For Dark Iceland regulars, returning to Siglufjördur for the fourth in the series is like revisiting an old friend; familiar on the surface, but with a barely suppressed turmoil threatening to shatter the smooth veneer.
Ragnar Jónasson's atmospheric thrillers centre around this small, isolated fishing town encircled by mountains in the far north of Iceland. Cleverly, he avoids hiking the crime rate to Midsomer Murders levels by setting many of his books' dark misdeeds in the surrounding terrain.
In Rupture, Siglufjördur is once again cut off, reversing the recent accessibility of new tunnels with the quarantine of deadly infection. Worse still, its inhabitants are staying indoors and the claustrophobia police officer Ari Thór Arason experienced on first arriving in the town is back.
As a questionable means of staving off disquiet, Ari Thór investigates an old case of two young couples who moved to the uninhabited neighbouring fjord of Hedinsfjördur over fifty years ago. The sudden death of one of the women was written off as an accident and the survivors moved away. But the unearthing of a haunting new photograph shows the couples may not have been alone in their remote farmhouse, after all.

LISTED ENTRIES:
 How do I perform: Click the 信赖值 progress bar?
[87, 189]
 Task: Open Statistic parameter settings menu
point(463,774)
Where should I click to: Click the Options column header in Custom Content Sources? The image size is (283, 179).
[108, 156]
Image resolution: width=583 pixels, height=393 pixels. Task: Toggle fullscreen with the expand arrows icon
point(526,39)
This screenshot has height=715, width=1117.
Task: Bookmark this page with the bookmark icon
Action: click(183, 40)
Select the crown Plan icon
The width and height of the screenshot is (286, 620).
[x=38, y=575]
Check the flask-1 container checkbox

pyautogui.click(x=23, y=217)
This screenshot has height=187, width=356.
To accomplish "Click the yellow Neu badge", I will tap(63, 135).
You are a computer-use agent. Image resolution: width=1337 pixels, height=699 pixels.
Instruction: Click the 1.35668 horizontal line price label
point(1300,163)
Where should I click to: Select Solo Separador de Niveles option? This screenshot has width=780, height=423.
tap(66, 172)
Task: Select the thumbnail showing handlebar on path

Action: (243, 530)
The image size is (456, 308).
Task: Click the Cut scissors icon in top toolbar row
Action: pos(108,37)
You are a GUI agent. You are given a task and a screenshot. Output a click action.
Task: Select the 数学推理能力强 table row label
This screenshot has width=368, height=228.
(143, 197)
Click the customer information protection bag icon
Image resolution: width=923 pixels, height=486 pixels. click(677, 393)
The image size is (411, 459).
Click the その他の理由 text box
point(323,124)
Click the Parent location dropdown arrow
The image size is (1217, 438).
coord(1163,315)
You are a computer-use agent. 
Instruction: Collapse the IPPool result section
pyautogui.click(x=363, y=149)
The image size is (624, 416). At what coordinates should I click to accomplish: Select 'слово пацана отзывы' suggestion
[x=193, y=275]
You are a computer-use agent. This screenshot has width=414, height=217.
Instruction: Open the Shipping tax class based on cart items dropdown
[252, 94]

WHAT IS BEING ASKED:
Answer these questions from the review:
1. Which town do Ragnar Jónasson's thrillers center on?
2. What cuts that town off in Rupture?
3. To which fjord did the two young couples move?
The entries have no connection to the review.

ANSWER SECTION:
1. Siglufjördur
2. The quarantine of a deadly infection
3. Hedinsfjördur